There is a saying attributed to Jesus which has, from my childhood and all through my life, resonated from the depths of my soul: 

“But whoso shall offend one of these little ones which believe in me, it were better for him that a millstone were hanged about his neck, and that he were drowned in the depth of the sea”.

An Angel Singing and Skipping On The Sports Field

Last Monday, I was deeply moved.  Taking lunch to a child, I walked across a school sports field   A girl in the lower primary school, small for her age, skipped past me, merrily singing. The child’s happy state was delightful in itself, but what astonished me was her extraordinarily fine voice and the joy that suffused it. In the skipping was the song, and in the song was the skipping. I continued walking, heart skipping.

In a minute or so, she again skipped past , still singing. This time, I realized that she was a child I had known a little, along with her family, on and off, over recent years. I had not known of her remarkable talent, but only of the fine voice of her older sister. The children’s parents, too, love singing.

This time, I said:  “What a lovely voice you have.”  She replied that she loves singing along with operas and also musicals such as those of Andrew Lloyd-Webber. With a sense of dedication, in which I thought I detected a deal of true grit, she told me of her operatic and musical comedy ambitions. “Would you like to hear a song?”  she asked. Yes, I would. She then launched into a Lloyd-Webber song, and sang it with purity, power and rhythmic and note perfection.

* _PROVIDED MATERIAL_
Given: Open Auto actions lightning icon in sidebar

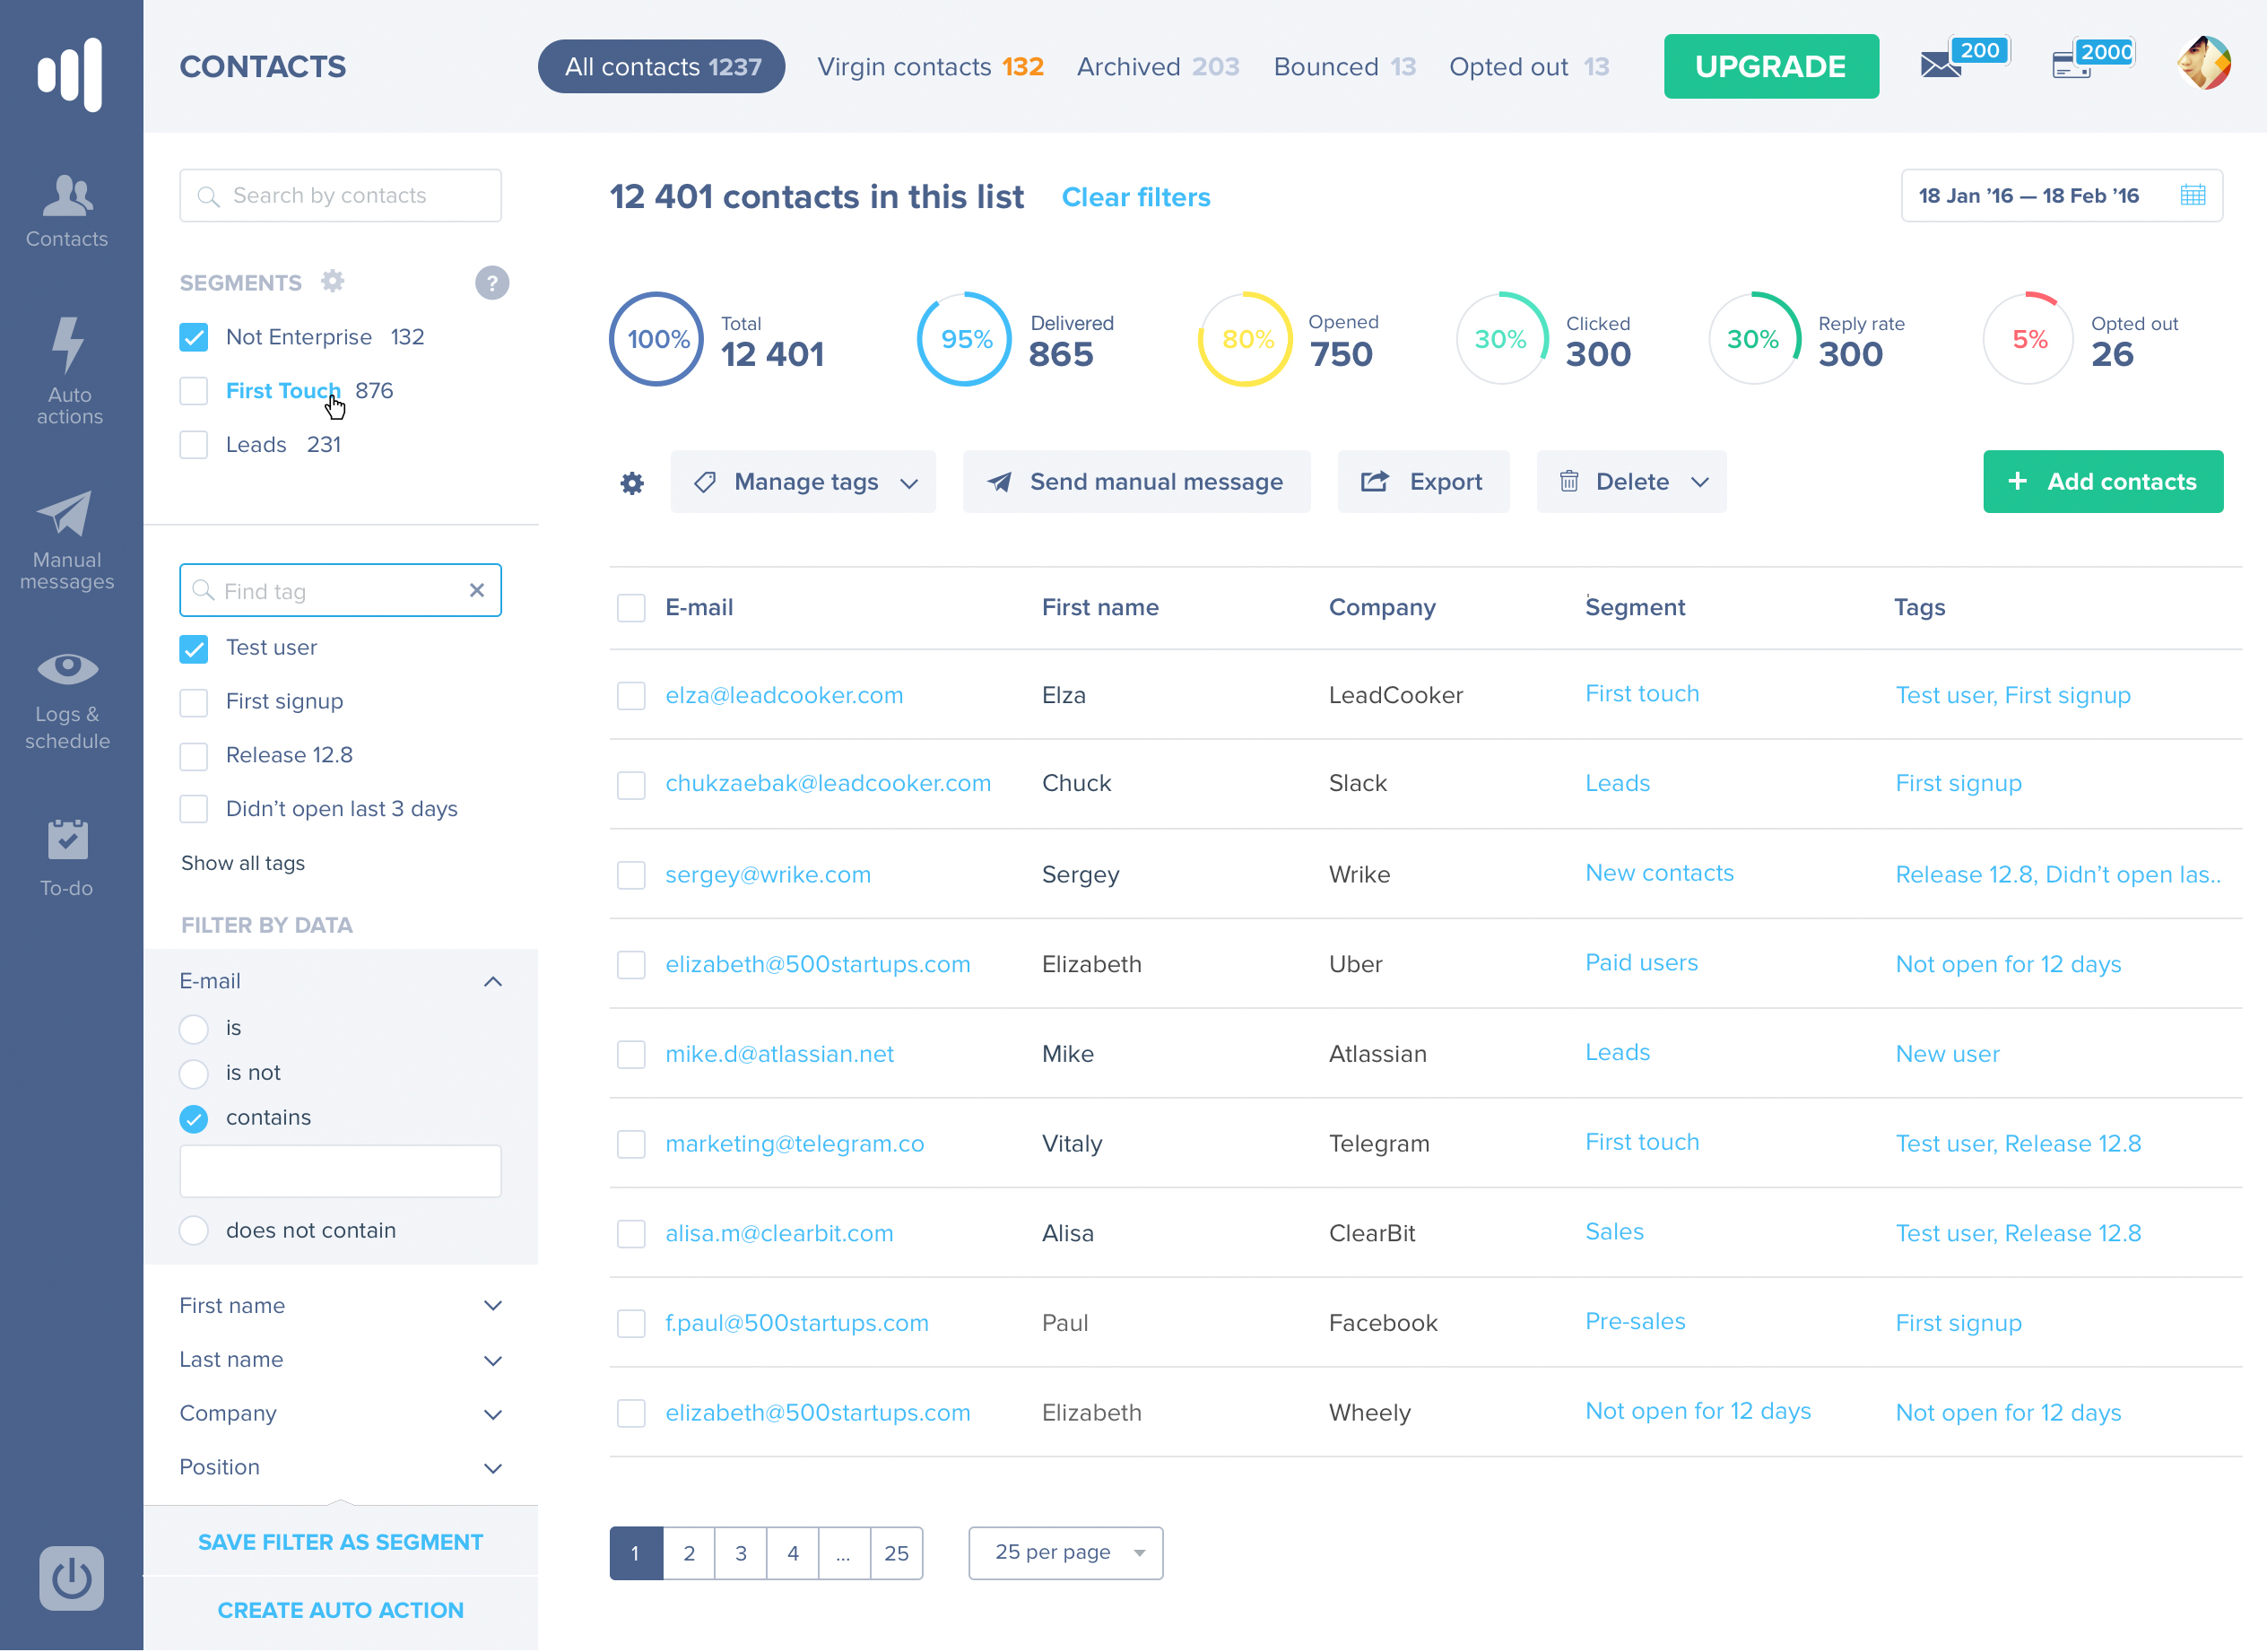Looking at the screenshot, I should click(x=68, y=346).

* _EXERCISES_
1. In the account of the girl singing on the sports field, a song by which composer did she perform for the narrator?
2. Write the next part of the account of the girl singing on the sports field, picking up after its final sentence.

* _SOLVED TASKS_
1. Andrew Lloyd-Webber.

2.
After she had finished, she told me how kids at the school make fun of her for going around singing. As though to underline her report, when she sang a couple of kids made fun of her. I told her, “Little do they know. You will have to work hard and sometimes even fight for the beauty that you feel. Keep doing the thing you love, and ignore what is not love”.

I thought:  what an often cultureless desert these children are growing up in. Here is this girl with supportive parents who surround their children with wonderful artistic role models. But here – elsewhere about her – is a great deal of cultural desert. And here were school children responding, and with such harsh negativity, re-processing the cultural aridity of their parent’s lives. Like parents, like children. What a sore heritage. In Australia, cultural pursuits are often downgraded and denigrated, with an obsessive sport predominating. All too little in the way of a healthy body, mind and spirit. After all these years, our education system profoundly lacks, for example, a response to such extremely major work on several forms of intelligence that need to be understood, worked with, and made integral to education. See Professor Howard Gardiner, et al. For a true educator/liberator, see Sir Ken Robinson on TED Talks; e.g.,: Do schools kill creativity”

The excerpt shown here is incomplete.